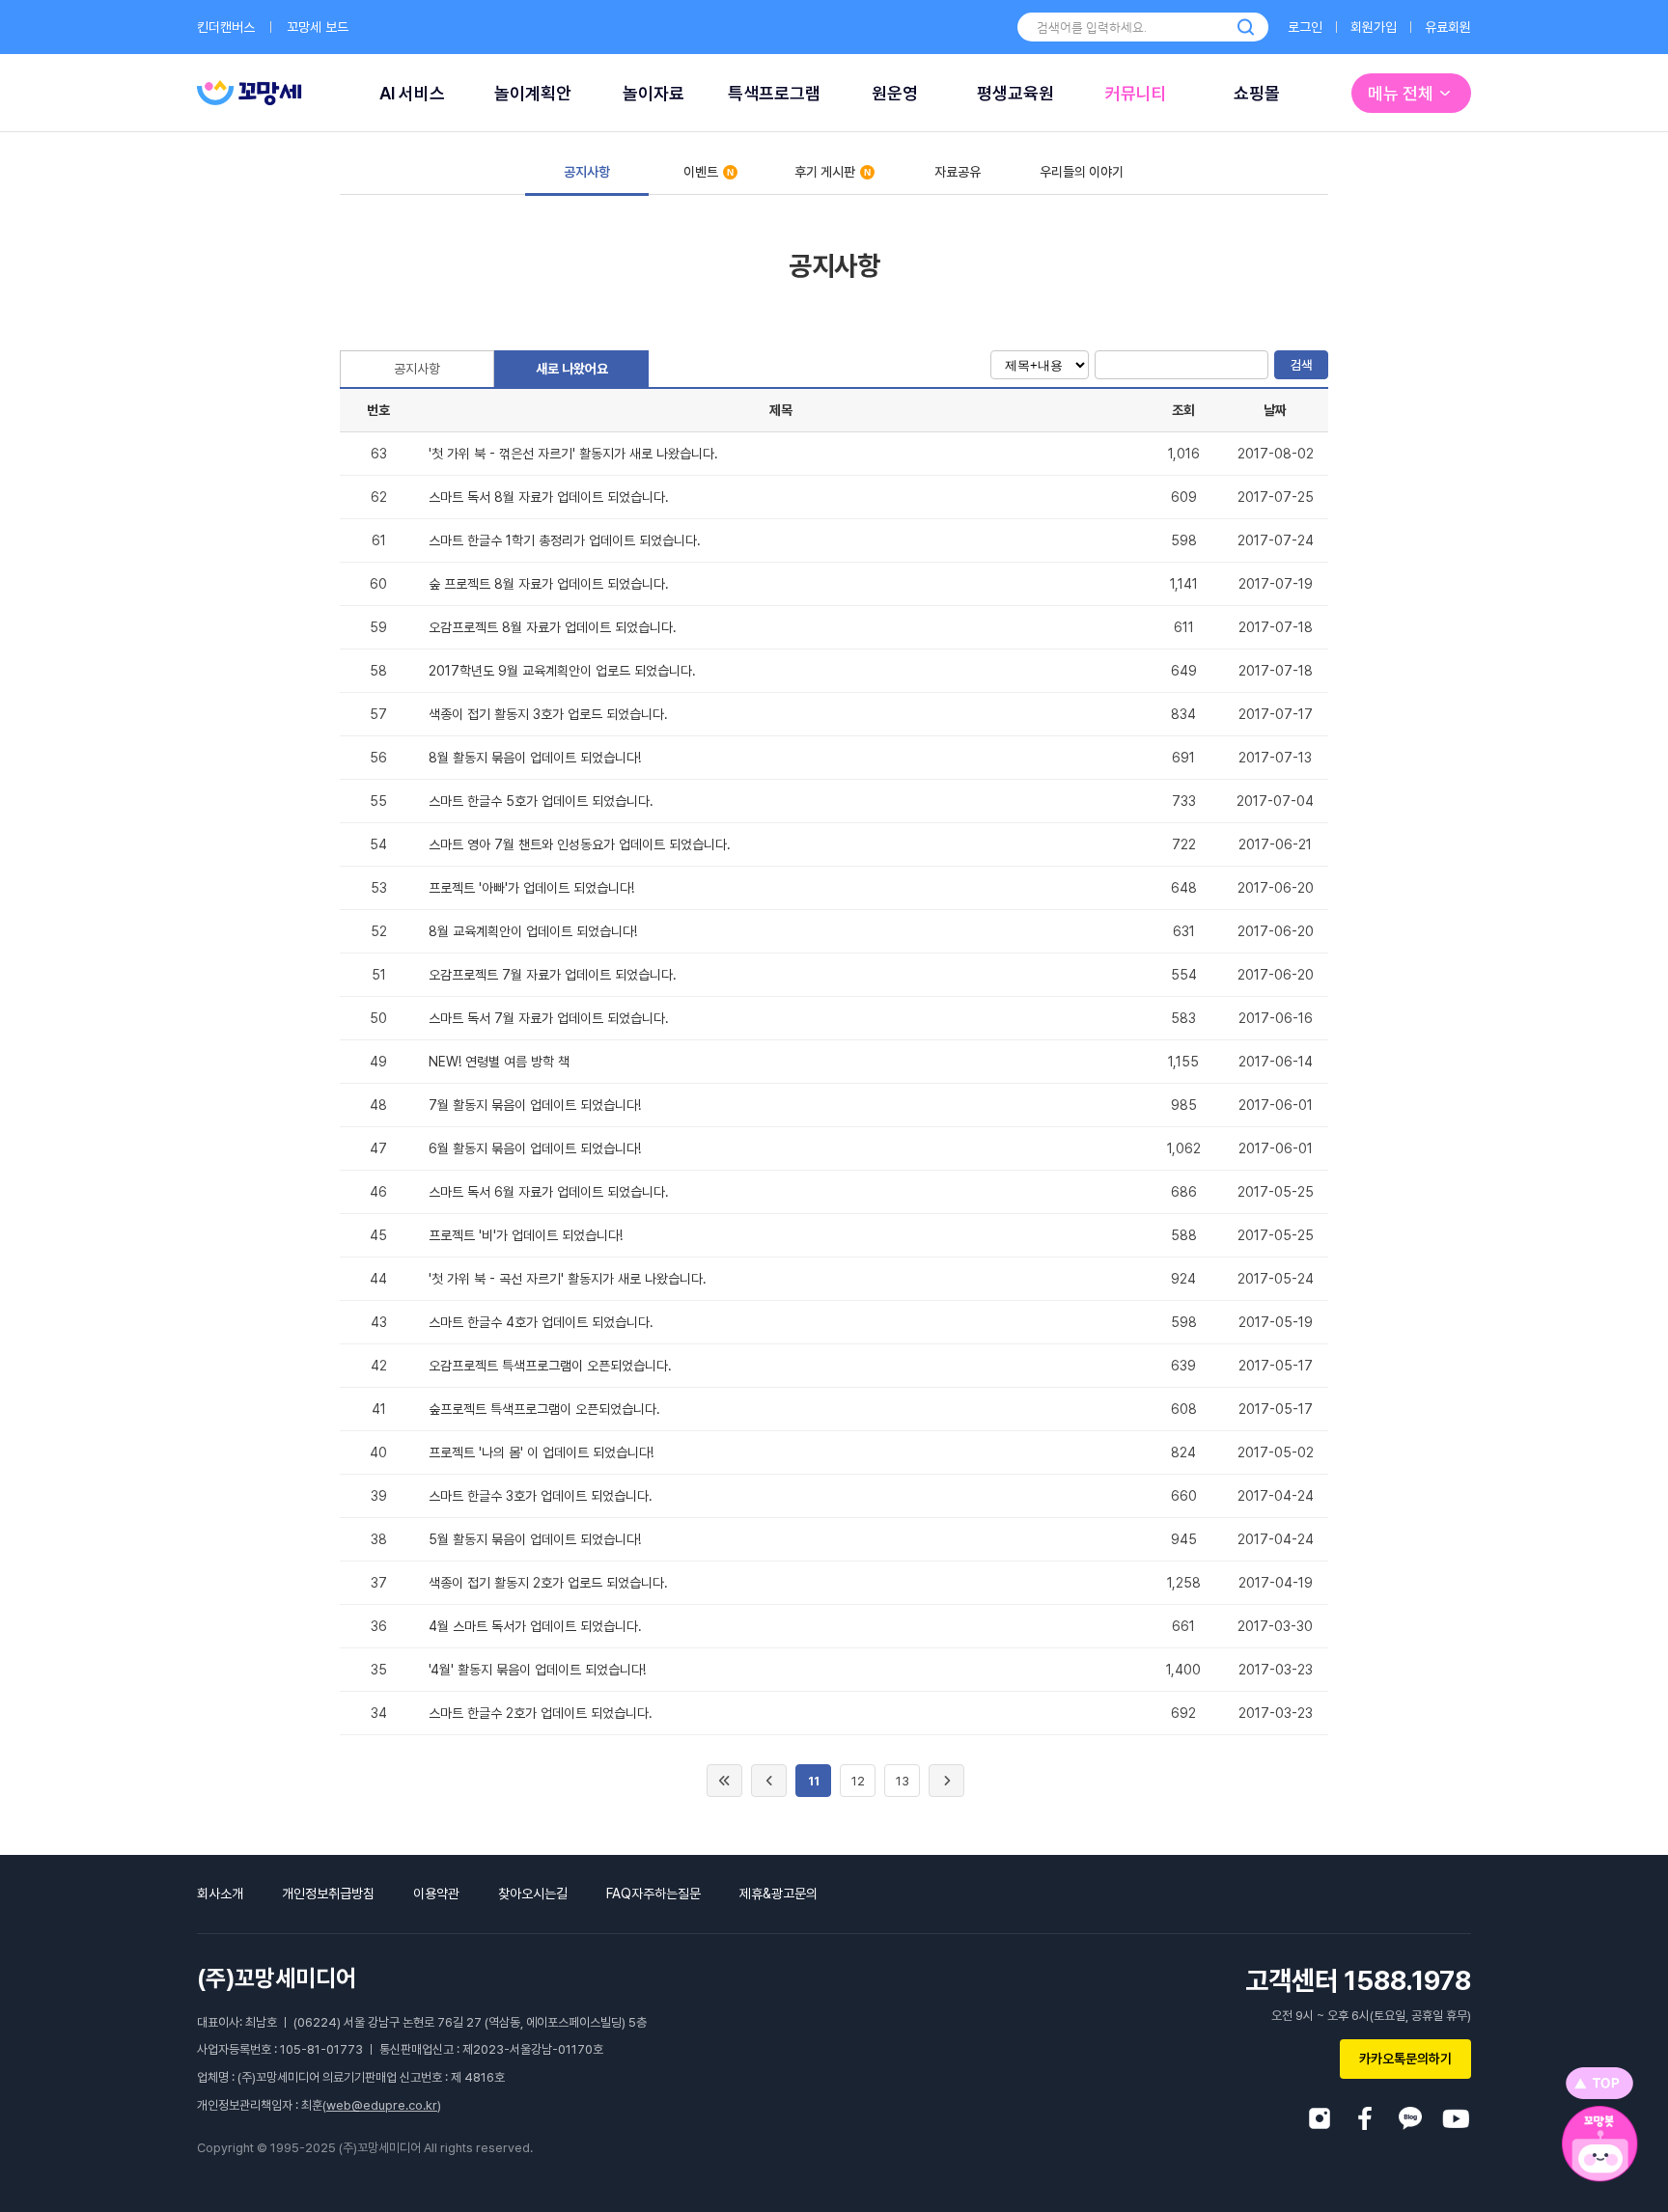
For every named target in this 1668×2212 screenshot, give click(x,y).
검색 (1301, 365)
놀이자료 (653, 93)
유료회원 (1448, 27)
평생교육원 (1015, 93)
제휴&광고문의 (778, 1893)
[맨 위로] (1599, 2083)
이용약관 (436, 1893)
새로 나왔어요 (572, 368)
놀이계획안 (532, 93)
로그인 (1305, 27)
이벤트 (700, 172)
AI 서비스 (412, 93)
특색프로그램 (774, 93)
********
EXERCISE GOAL – Output all of the entries verbatim, leaving out any images.

ANSWER BELOW –
For every named target in this 1668×2212 screenshot, give click(x,y).
검색 (1301, 365)
놀이자료 (653, 93)
유료회원 (1448, 27)
평생교육원 (1015, 93)
제휴&광고문의 (778, 1893)
[맨 위로] (1599, 2083)
이용약관 (436, 1893)
새로 나왔어요 (572, 368)
놀이계획안 (532, 93)
로그인 (1305, 27)
이벤트 (700, 172)
AI 서비스 (412, 93)
특색프로그램 (774, 93)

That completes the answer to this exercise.